Chapter 142,678 wordsPublic domain

Meanwhile his cunning protected him, and even if the gaze of suspicion fell upon him he contrived his orgies with so neat a discretion that the Church, which is not wont to expose her malefactors, preserved a timid and an innocent silence. The Abbé disappeared with a commendable constancy, and with that just sense of secrecy which should compel even an archiepiscopal admiration. He was not of those who would drag his cloth through the mire. Not until the darkness he loved so fervently covered the earth would he escape from the dull respectability of Entrammes, nor did he ever thus escape unaccompanied by his famous valise. The grey suit was an effectual disguise to his calling, and so jealous was he of the Church's honour that he never--unless in his cups--disclosed his tonsure. One of his innumerable loves confessed in the witness-box that Bruneau always retained his hat in the glare of the Café, protesting that a headache rendered him fatally susceptible to draught; and such was his thoughtful punctilio that even in the comparative solitude of a guilty bed-chamber he covered his shorn locks with a nightcap.

And while his conduct at Laval was unimpeachable, he always proved a nice susceptibility in his return. A cab carried him within a discreet distance of his home, whence, having exchanged the grey for the more sober black, he would tramp on foot, and thus creep in tranquil and unobserved. But simple as it is to enjoy, enjoyment must still be purchased, and the Abbé was never guilty of a meanness. The less guilty scheme was speedily staled, and then it was that the Abbé bethought him of murder.

His first victim was the widow Bourdais, who pursued the honest calling of a florist at Laval. Already the curate was on those terms of intimacy which unite the robber with the robbed; for some months earlier he had imposed a forced loan of sixty francs upon his victim.

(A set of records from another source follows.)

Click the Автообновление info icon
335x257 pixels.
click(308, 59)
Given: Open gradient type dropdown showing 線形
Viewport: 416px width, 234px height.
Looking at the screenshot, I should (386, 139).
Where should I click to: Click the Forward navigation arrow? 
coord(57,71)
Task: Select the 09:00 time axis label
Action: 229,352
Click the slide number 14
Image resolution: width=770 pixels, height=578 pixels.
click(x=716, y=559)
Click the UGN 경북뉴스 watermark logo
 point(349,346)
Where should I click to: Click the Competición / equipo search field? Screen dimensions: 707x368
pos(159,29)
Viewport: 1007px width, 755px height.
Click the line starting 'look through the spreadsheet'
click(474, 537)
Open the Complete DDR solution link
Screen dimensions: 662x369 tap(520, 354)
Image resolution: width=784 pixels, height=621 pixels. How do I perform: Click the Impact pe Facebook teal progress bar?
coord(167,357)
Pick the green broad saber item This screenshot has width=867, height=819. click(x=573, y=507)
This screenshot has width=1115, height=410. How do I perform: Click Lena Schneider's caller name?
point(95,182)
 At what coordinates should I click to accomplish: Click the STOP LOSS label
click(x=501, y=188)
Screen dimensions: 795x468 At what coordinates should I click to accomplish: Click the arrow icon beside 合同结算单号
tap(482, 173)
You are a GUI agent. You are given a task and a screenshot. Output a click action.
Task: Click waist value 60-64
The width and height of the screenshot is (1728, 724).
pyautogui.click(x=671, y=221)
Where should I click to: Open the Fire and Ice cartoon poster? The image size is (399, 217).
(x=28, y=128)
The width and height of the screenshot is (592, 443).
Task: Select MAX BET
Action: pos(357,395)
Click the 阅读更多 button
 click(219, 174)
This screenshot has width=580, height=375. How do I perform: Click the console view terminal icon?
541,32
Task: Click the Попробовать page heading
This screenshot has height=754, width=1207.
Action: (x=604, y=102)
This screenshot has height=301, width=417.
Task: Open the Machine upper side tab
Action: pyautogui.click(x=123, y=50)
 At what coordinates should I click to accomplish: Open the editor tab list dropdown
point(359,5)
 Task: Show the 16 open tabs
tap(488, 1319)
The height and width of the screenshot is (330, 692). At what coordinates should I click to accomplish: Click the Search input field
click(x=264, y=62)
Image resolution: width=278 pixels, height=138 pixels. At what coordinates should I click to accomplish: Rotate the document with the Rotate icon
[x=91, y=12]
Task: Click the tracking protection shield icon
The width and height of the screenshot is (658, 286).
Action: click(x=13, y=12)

But on the 15th of July 1893, he left Entrammes, resolved upon a serious measure. The black valise was in his hand, as he set forth upon the arid, windy road. Before he reached Laval he had made the accustomed transformation, and it was no priest, but a layman, doucely dressed in grey, that awaited Mme. Bourdais' return from the flower-market. He entered the shop with the coolness of a friend, and retreated to the door of the parlour when two girls came to make a purchase. No sooner had the widow joined him than he cut her throat, and, with the ferocity of the beast who loves blood as well as plunder, inflicted some forty wounds upon her withered frame. His escape was simple and dignified; he called the cabman, who knew him well, and who knew, moreover, what was required of him; and the priest was snugly in bed, though perhaps exhausted with blood and pleasure, when the news of the murder followed him to his village.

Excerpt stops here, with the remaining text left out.